On July 11, 2008, PhotoCure ASA (“PhotoCure”) sued the PTO after the Office denied the company’s PTE application for U.S. Patent No. 6,034,267 (“the ‘267 patent”) covering the human drug product METVIXIA (methyl aminoevulinate hydrochloride).  FDA approved METVIXIA on July 27, 2004 under New Drug Application (“NDA”) #21-415 for the treatment of actinic keratoses of the face and scalp in certain patients and granted PhotoCure a period of 3-year exclusivity for a “new ester or salt of an active ingredient.”  The PTO’s decision to deny a PTE for the ‘267 patent was based on an analysis of the “first permitted commercial marketing” criterion in the PTE statute at 35 U.S.C. § 156(a).  PhotoCure’s lawsuit comes on the heels of several recent PTO decisions denying a PTE based on the “first permitted commercial marketing” criterion. 

Under the PTE statute at 35 U.S.C. § 156(a)(5)(A), the term of a patent claiming a drug shall be extended from the original expiration date of the patent if “the permission for the commercial marketing or use of the product . . . is the first permitted commercial marketing or use of the product under the provision of law under which such regulatory review period occurred.”  In recent PTE memoranda, the PTO has heavily relied on decisions by the U.S. Court of Appeals for the Federal Circuit in Fisons v. Quigg, 8 U.S.P.Q.2d 1491 (D.D.C.1988), aff’d 876 F.2d 99 U.S.P.Q.2d 1869 (Fed.Cir.1989), Pfizer Inc. v. Dr. Reddy’s Labs., 359 F.3d 1361 (Fed. Cir. 2004), and Glaxo Operations UK Ltd. v. Quigg, 894 F.2d 392, 13 USPQ2d 1628 (Fed. Cir. 1990) to support the Office’s interpretation of the term “product” in 35 U.S.C. § 156(a)(5)(A) to mean “active moiety” (i.e., the molecule in a drug product responsible for pharmacological action, excluding any salt, ester, or other non-covalent derivative) rather “active ingredient” (i.e., the active moiety in a drug product, including any salt, ester, or other non-covalent derivative).

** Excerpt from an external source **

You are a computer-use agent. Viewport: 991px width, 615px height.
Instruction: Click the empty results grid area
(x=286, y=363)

With respect to PhotoCure’s PTE request for the ‘267 patent covering METVIXIA, the PTO issued a final decision in May 2008 stating that METVIXIA does not represent the first permitted commercial marketing or use of the product because of FDA’s December 1999 approval of an NDA for Dusa Pharmaceuticals Inc.’s LEVULAN KERASTICK (aminolevulinic acid HCl) Topical Solution, which contains the active moiety aminolevulinic acid (“ALA”).  Thus, according to the PTO, METVIXIA does not represent the first permitted commercial marketing or use of ALA and the ‘267 patent is ineligible for a PTE. 

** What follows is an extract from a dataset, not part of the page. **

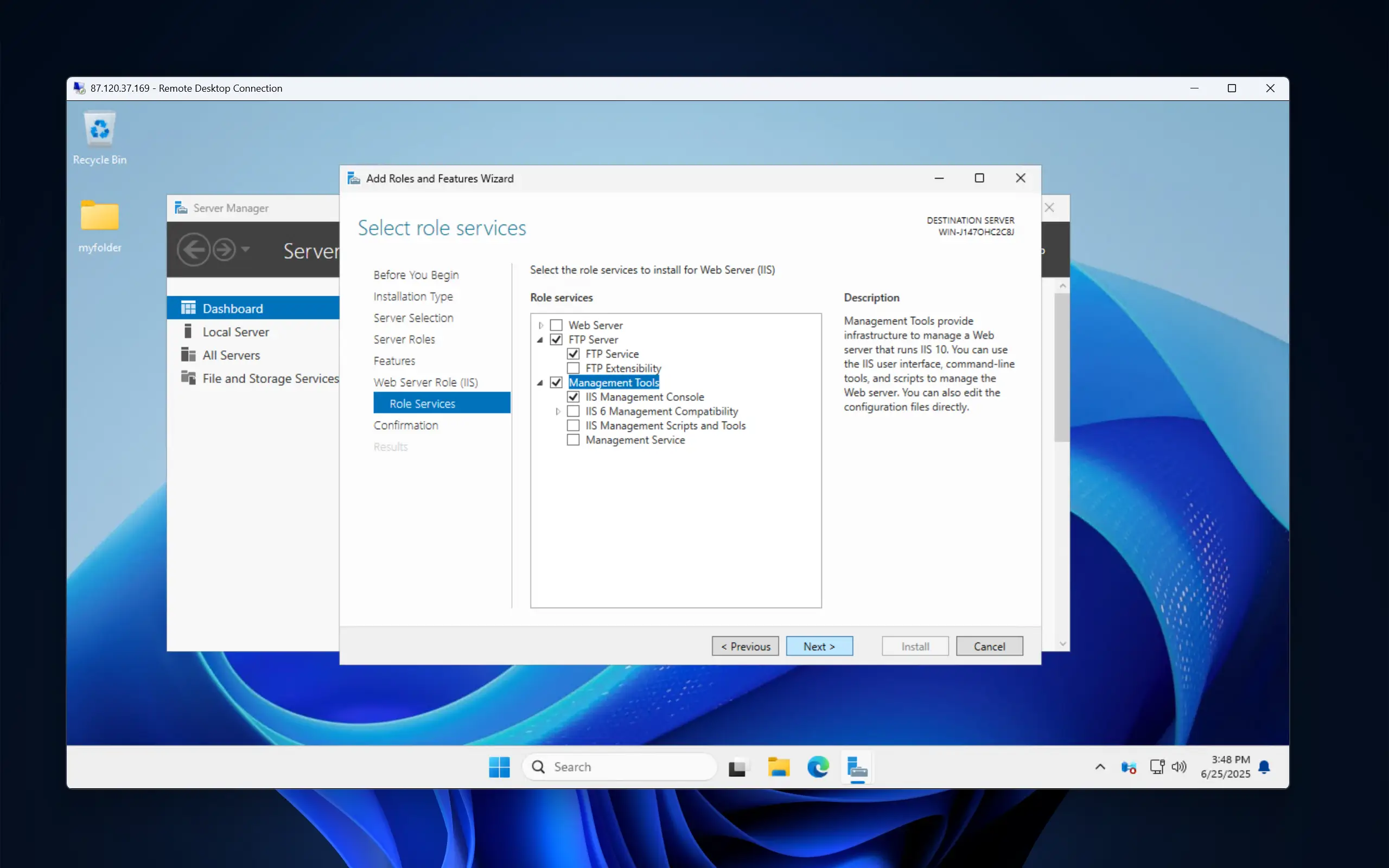Viewport: 1389px width, 868px height.
Task: Expand the Web Server tree node
Action: coord(540,326)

Dissatisfied with the PTO’s decision, PhotoCure filed a complaint in the U.S. District Court for the Eastern District of Virginia (Alexandria Division) seeking declaratory relief.  Specifically, PhotoCure requests that the court declare that the PTO acted unlawfully in denying PhotoCure’s PTE application, declare that the company’s PTE application satisfies the statutory PTE criteria, and grant further relief as necessary.  PhotoCure alleges that the PTO’s interpretation of the “first permitted commercial marketing” PTE criterion should be rejected because it is “contrary to law and will frustrate the overriding purpose of [the 1984 Hatch-Waxman Amendments], which is to encourage research and innovation, including the development of new active ingredients.” 

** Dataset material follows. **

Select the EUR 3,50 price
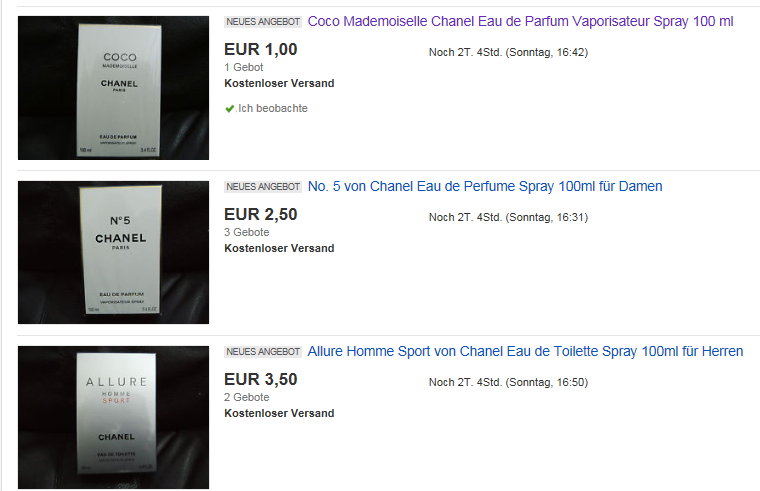This screenshot has width=760, height=491. coord(261,379)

Over the past several months, the PTO has denied several PTE applications based on the failure to meet the “first permitted commercial marketing” criterion using analyses similar to those used to deny PhotoCure’s PTE application.  Examples include decisions on patents covering SYMBICORT (budesonide; formoterol fumarate dihydrate) Inhalation Aerosol, PRILOSEC OTC (omeprazole magnesium) Delayed-Release Tablets, and EXELON (rivastigmine) Patch .  Presumably those applicants will be closely following the outcome of the PhotoCure litigation.